Delphin Barankanira

Framework

AgentOps

An operational discipline for running AI agents in production — covering observability, incident response, and the feedback loops that prevent silent drift.

The problem

Most organisations treat AI agent deployments like software releases. They are not. Software fails loudly; agents fail quietly. A misconfigured agent can spend weeks producing plausible-looking output that is subtly wrong, and the organisation only discovers it when a downstream decision compounds the error. Traditional DevOps tooling does not catch this class of failure.

The framework

AgentOps is the operational discipline for running agents reliably.

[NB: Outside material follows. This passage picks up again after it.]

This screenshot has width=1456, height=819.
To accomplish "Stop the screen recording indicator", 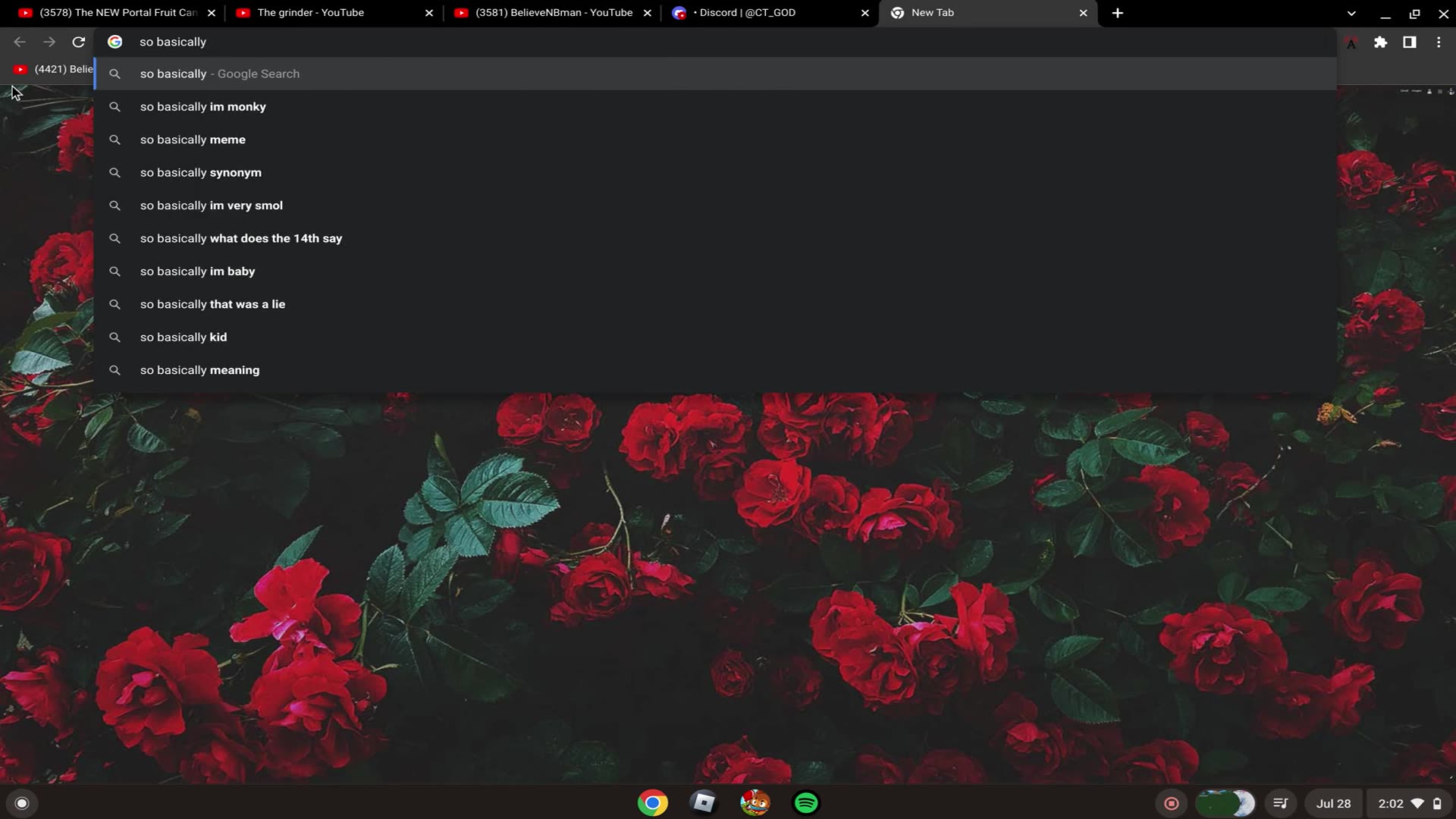I will [1171, 804].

It has three components: structured observability (logging not just outputs but reasoning traces and tool calls), boundary testing (the scheduled adversarial queries that probe for drift before it affects production), and a tiered incident-response playbook that distinguishes output quality degradation from safety boundary violations.

When to use it

Apply AgentOps when moving an AI agent from pilot to production, when an agent is exhibiting inconsistent output quality, or when building the internal operating model for an AI platform team. The framework is especially valuable for organisations with multiple agents in production — the discipline compounds across a portfolio.

What success looks like

An organisation running AgentOps has a mean-time-to-detection for agent quality degradation measured in hours, not weeks. Every agent in production has a named owner, a monitoring dashboard, and a clear escalation path. The platform team can distinguish "the model got worse" from "the world changed" — and respond differently to each.